--- Start ---

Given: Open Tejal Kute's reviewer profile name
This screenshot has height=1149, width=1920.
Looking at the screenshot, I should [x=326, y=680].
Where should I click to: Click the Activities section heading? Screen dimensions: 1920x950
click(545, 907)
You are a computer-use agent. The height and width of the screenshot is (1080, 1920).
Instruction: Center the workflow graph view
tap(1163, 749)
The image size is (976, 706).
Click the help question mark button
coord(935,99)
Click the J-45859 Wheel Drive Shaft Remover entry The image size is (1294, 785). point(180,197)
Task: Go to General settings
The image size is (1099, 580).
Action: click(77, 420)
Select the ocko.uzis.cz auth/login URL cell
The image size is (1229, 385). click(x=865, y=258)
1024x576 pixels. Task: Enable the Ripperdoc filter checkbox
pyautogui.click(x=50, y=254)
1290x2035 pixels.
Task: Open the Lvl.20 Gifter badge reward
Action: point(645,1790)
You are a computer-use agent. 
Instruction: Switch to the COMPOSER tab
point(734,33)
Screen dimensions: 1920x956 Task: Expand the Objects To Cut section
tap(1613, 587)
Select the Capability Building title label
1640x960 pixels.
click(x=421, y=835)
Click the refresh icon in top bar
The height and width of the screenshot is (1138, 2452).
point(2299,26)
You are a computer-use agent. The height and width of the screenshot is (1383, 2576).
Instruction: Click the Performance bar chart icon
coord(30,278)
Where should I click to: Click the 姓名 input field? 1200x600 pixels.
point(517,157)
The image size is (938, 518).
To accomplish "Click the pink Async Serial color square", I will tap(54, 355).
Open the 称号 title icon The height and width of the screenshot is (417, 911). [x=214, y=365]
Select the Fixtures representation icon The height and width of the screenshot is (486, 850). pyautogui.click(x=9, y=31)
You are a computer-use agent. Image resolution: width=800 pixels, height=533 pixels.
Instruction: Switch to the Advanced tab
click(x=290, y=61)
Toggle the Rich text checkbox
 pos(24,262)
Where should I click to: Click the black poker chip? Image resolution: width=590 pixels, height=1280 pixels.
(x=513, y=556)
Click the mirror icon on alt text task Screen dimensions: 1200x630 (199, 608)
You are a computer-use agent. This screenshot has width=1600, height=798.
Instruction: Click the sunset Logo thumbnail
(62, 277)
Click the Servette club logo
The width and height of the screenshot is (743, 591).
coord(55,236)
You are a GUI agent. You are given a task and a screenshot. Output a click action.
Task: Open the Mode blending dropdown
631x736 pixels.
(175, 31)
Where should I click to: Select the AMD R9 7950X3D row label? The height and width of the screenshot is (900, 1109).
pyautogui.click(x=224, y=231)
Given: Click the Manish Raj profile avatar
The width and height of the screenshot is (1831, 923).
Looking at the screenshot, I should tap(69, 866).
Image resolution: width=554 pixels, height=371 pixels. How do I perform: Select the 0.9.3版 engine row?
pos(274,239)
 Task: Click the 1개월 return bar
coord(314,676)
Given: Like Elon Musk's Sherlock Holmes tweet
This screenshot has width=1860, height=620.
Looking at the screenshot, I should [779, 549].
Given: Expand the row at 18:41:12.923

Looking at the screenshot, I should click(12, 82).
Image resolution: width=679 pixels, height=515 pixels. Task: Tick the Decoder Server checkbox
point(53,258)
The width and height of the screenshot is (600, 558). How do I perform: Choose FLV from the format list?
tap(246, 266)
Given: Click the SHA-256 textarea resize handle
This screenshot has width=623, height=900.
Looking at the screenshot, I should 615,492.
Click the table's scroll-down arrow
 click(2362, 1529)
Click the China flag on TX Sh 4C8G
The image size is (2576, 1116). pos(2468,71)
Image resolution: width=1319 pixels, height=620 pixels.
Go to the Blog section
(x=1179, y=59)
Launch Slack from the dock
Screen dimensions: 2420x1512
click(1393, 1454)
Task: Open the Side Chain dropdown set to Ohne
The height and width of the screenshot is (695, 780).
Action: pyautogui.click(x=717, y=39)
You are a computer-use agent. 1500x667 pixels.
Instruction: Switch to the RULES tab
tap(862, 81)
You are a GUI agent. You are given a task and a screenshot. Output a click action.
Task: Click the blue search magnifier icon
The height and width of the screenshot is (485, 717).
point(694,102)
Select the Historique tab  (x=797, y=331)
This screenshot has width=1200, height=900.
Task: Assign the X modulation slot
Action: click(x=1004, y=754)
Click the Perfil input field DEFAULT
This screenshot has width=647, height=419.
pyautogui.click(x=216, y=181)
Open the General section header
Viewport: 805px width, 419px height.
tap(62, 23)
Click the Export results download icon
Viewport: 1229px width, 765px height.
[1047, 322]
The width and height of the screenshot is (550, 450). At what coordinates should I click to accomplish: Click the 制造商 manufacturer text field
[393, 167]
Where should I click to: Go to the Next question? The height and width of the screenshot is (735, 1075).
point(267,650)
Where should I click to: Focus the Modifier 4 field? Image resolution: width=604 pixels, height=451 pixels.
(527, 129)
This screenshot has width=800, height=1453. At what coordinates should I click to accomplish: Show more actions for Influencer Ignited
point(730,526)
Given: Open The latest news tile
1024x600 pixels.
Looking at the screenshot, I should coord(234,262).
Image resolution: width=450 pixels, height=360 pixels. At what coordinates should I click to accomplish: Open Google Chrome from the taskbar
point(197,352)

--- End ---

__Aim__
Transcribe the rows above without changes, beginning at the line that contains "is (1080, 1920)." and stopping after the line that contains "coord(935,99)".

__Complete answer__
You are a computer-use agent. The height and width of the screenshot is (1080, 1920).
Instruction: Center the workflow graph view
tap(1163, 749)
The image size is (976, 706).
Click the help question mark button
coord(935,99)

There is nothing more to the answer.